SKANDAL Polski przedsiębiorca wciąż czeka na niemieckie odszkodowanie

Artykuł
Telewizja Republika

Pełnomocnik niemieckiego rządu Kurt Beck za nic ma problemy polskiego przedsiębiorcy. Zamiast jak najszybciej załatwić sprawę odszkodowania dla Ariela Żurawskiego, właściciela ciężarówki ukradzionej, a następnie wykorzystanej do zamachu terrorystycznego w Berlinie, wciąż unika spotkania z poszkodowanym.

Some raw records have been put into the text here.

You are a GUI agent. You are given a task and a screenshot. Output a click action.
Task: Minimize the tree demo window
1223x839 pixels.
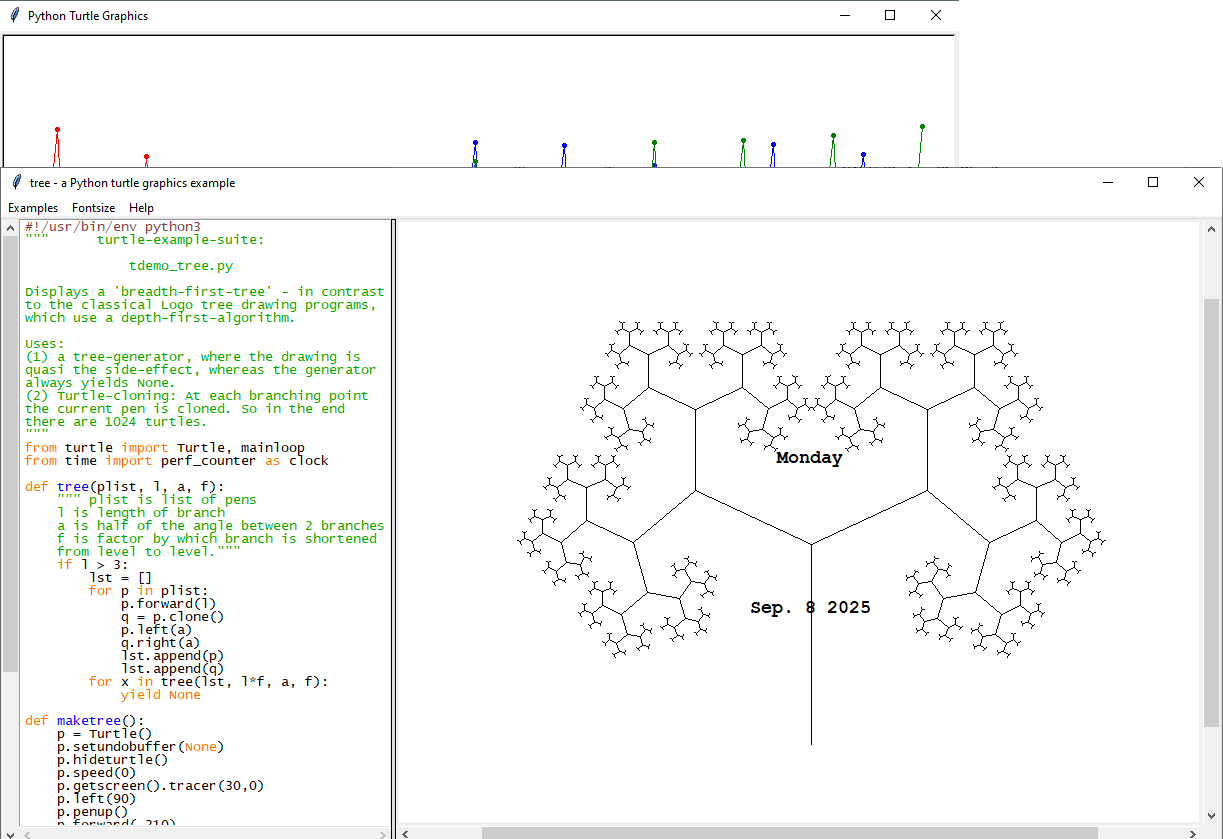(1107, 183)
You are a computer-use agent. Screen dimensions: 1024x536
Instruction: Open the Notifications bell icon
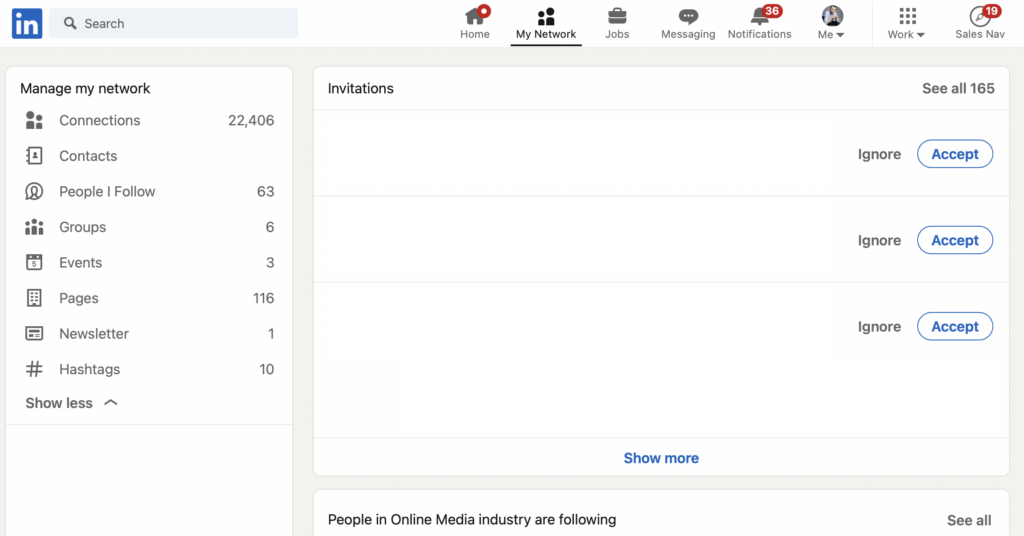pyautogui.click(x=760, y=16)
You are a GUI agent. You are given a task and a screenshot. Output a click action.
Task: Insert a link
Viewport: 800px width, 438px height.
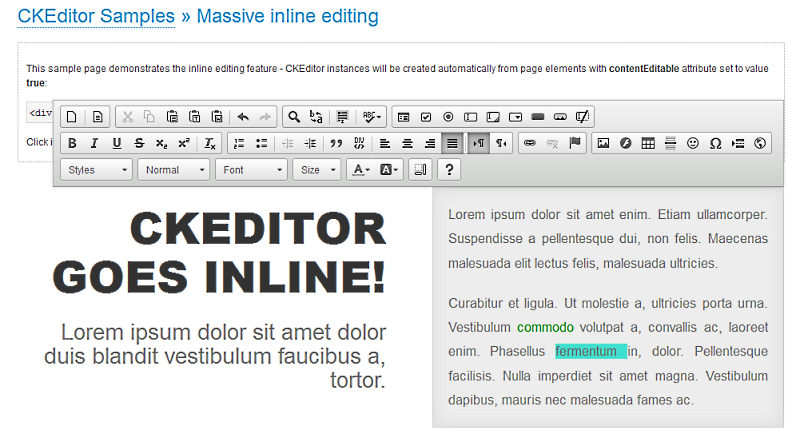coord(530,143)
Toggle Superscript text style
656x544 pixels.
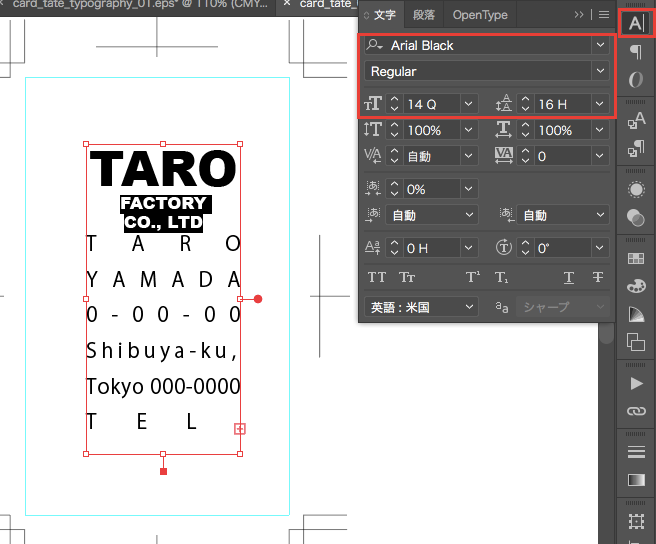[472, 278]
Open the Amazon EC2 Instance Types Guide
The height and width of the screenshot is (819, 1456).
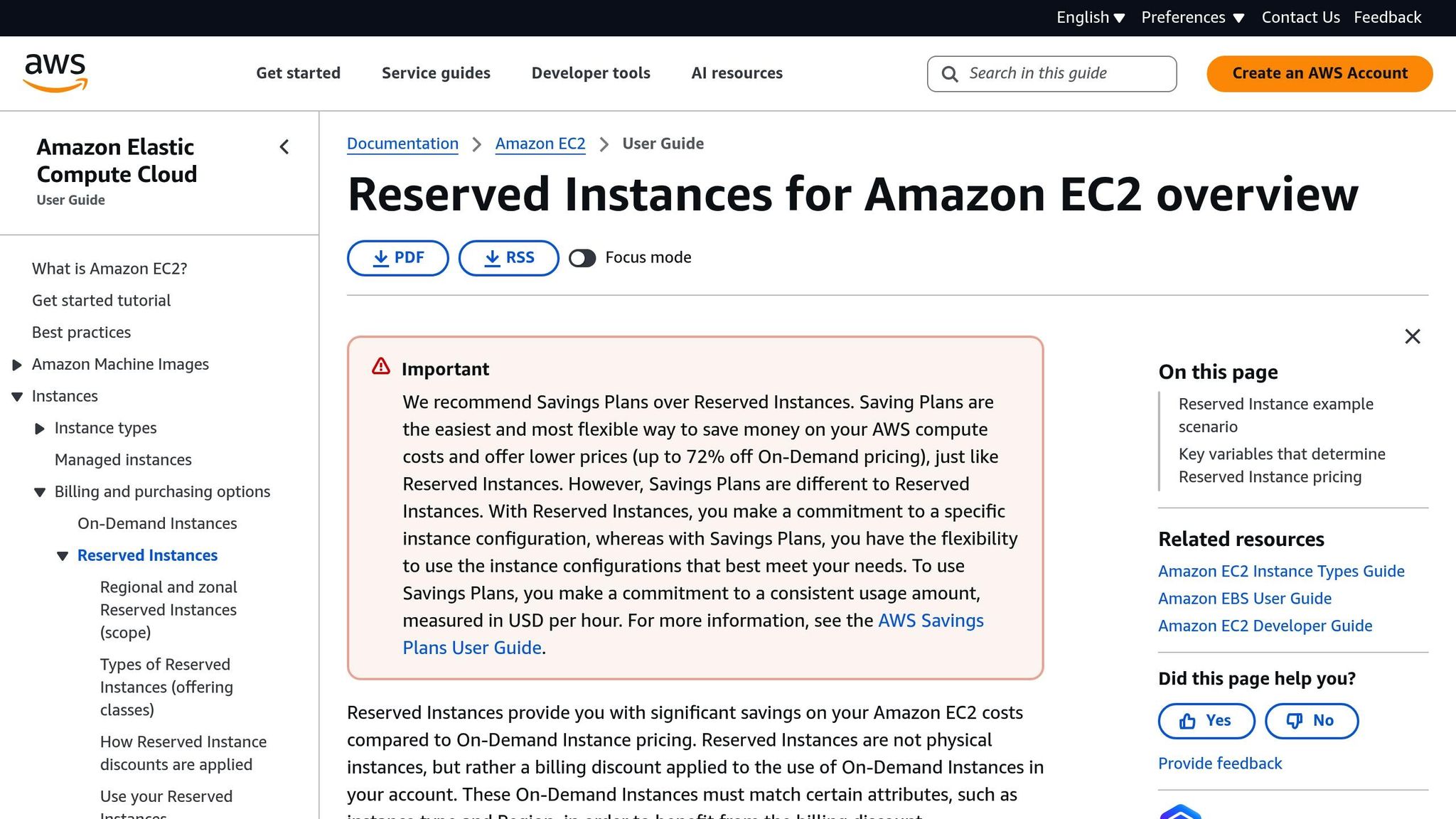click(1280, 571)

Przypomnijmy. Do zamachu doszło 16 grudnia podczas jarmarku bożonarodzeniowego. Terrorysta wjechał w tłum, zabijając 11 osób, a kolejnych 50 raniąc. Pierwszą ofiarą był Łukasz Urban, kierowca ciężarówki, który przed zamachem został zamordowany. Odpowiedzialność za zamach wzięło na siebie Państwo Islamskie, które nazwało terrorystę „żołnierzem ISIS”. Zamachowiec, Tunezyjczyk Anis Amir, został zastrzelony kilka dni później w Mediolanie przez włoskich policjantów. 40-tonowa ciężarówka była własnością firmy transportowej należącej do Ariela Żurawskiego z województwa zachodniopomorskiego. Po zamachu niemiecka policja przetrzymywała samochód przez wiele miesięcy. Choć przedsiębiorca poniósł z tego tytułu poważne straty, do dziś nie dostał odszkodowania. Interesy poszkodowanego reprezentuje berliński adwokat Stefan Hambura. – Mieliśmy problem, aby pełnomocnik niemieckiego rządu Kurt Beck wyznaczył nam spotkanie – mówi adwokat. – Okazuje się, że pan Kurt jest także przewodniczącym należącej do SPD Fundacji Eberta i brakuje mu czasu na spotkanie z poszkodowanymi. Uważam, że rząd federalny nie wywiązał się do końca ze swoich obowiązków, bo pełnomocnik powinien być osiągalny codziennie, a nie pracować jedynie z doskoku. Nie jest to najlepsza forma pomocy ofiarom zamachu – podkreśla Hambura. Ostatecznie udało się prawnikowi ustalić termin spotkania. Odbędzie się ono w berlińskim biurze pełnomocnika w środę. – Mam nadzieję, że usłyszymy konkretne propozycje, a nie jedynie to, czego pełnomocnik nie może dla nas zrobić – mówi mec. Hambura. – Przedstawimy konkretne wyliczenia i straty, jakie pan Żurawski poniósł w wyniku zamachu. Pojazd Żurawskiego był używany zaledwie od kilku miesięcy. Przedsiębiorca miał go w leasingu. Zaraz po zdarzeniu w internecie zorganizowano zbiórkę pieniędzy dla właściciela firmy, ale pan Żurawski nie chciał przyjąć pieniędzy. – Mój mocodawca uważa, że stroną, która powinna wyrównać jego straty, jest Republika Federalna Niemiec – mówi mec. Hambura.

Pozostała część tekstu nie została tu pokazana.